▸ TEXT TO READ
=======

I can't remember the question as I spent ages worrying about Q6... I just remember my answer :P

Reply 141

Ultimate1

Loooool who did the 1 mark vector Q on finding A lies on the line and didn't do the rest? :tongue:

Reply 142

superkinetic

Original post by Agent Fiasco

thats wat i did fbut for my T parameter i had a huge value somefin like 141/50 so i gave up on it :frown:

btw u know the next few question on vectors was one of them prove that angle APB is 90????

Yeah you're to use dot product, to prove

\vec{AP} \cdot \vec{AB} = 0

, as cos90=0. But then you got to find B first which depends on the P' from (a). That is the only method I can think of.

Reply 143

implus

What were people's P' Vector? Mine was [text]\begin{pmatrix}
-2\\
13\\
5\end{pmatrix}

Reply 144

sb2star

Original post by Ultimate1

Loooool who did the 1 mark vector Q on finding A lies on the line and didn't do the rest? :tongue:

haha I did that! :biggrin:

that made my happy :P

Reply 145

Ultimate1

Original post by implus

What were people's P' Vector? Mine was [text]\begin{pmatrix}
-2\\
13\\
5\end{pmatrix}

Did you find t by getting the perpundicular distance from P to the line right? What did you get T as??

Reply 146

superkinetic

Original post by implus

What were people's P' Vector? Mine was [text]\begin{pmatrix}
-2\\
13\\
5\end{pmatrix}

I didn't get this. If you manage to prove (c) correctly with this value of P', then your P' is correct.

Reply 147

Agent Fiasco

Original post by superkinetic

Yeah you're to use dot product, to prove

\vec{AP} \cdot \vec{AB} = 0

, as cos90=0. But then you got to find B first which depends on the P' from (a). That is the only method I can think of.

I managed to work out B as B was on line l right? so i made the point b as eqaution with T and then solved it for

\vec{AP} \cdot \vec{AB} = 0

and worked out B would that be correct?

=======

▸ RAW RECORDS
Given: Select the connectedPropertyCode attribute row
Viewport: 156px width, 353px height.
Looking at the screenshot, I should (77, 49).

=======

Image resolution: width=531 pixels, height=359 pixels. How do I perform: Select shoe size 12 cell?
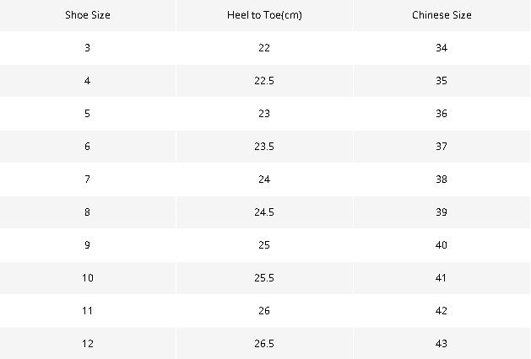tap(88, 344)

=======

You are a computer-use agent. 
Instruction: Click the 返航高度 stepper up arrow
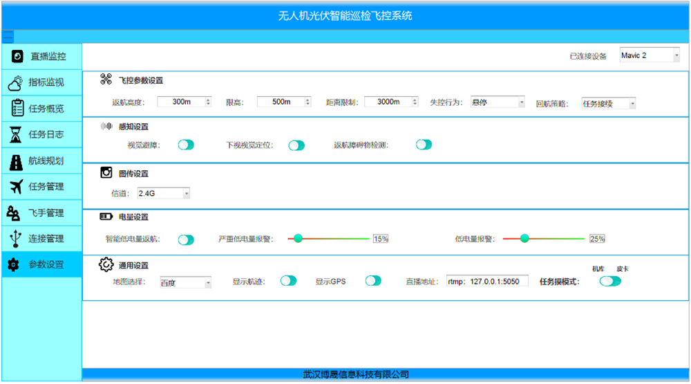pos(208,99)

=======

▸ SHORT EXERCISE A
Using the forum thread about the vector exam question, decide whether each statement agrees with it: (i) Agent Fiasco gave up on the T parameter because its value was huge. (ii) superkinetic knows several ways to prove that angle APB is 90. (iii) superkinetic got the same P' vector as implus. Give yes or no for each, with the deciding words of the thread quoted.
▸ SHORT EXERCISE B
Go on with the forum thread about the vector exam question, starting after its last post.

▸ EXERCISE RESULT A
(i) Yes: "for my T parameter i had a huge value somefin like 141/50 so i gave up on it"
(ii) No: "That is the only method I can think of."
(iii) No: "I didn't get this."

▸ EXERCISE RESULT B
Reply 148

implus

Original post by Ultimate1

Did you find t by getting the perpundicular distance from P to the line right? What did you get T as??

I think it was

\frac{7}{2}

X

vector for which lied on the line L and such at PX was perpendicular to the line L was

\begin{pmatrix}[br]\frac{-9}{2}\\ [br]\frac{15}{2}\\ [br]6\end{pmatrix}

Reply 149

Ultimate1

Original post by implus

I think it was

\frac{7}{2}

X

vector for which lied on the line L and such at PX was perpendicular to the line L was

\begin{pmatrix}[br]\frac{-9}{2}\\ [br]\frac{15}{2}\\ [br]6\end{pmatrix}

WTF I got 158/69. Did you do like p.x =0 right? Arghhh I was on the right track but was getting weird number for t

Reply 150

superkinetic

Original post by Agent Fiasco

I managed to work out B as B was on line l right? so i made the point b as eqaution with T and then solved it for

\vec{AP} \cdot \vec{AB} = 0

and worked out B would that be correct?

But you are to find position vector B before concluding that

\vec{AP} \cdot \vec{AB} = 0

, not using

\vec{AP} \cdot \vec{AB} = 0

to work out position vector B. I dunno if the examiners will allow you to work out position vector B by using facts from subsequent parts of the qn.

Original post by Ultimate1

WTF I got 158/69. Did you do like p.x =0 right? Arghhh I was on the right track but was getting weird number for t

I think it's pure carelessness. I got 50t=175 which leads to t=7/2. But I think I am careless enough not to calculate P' properly.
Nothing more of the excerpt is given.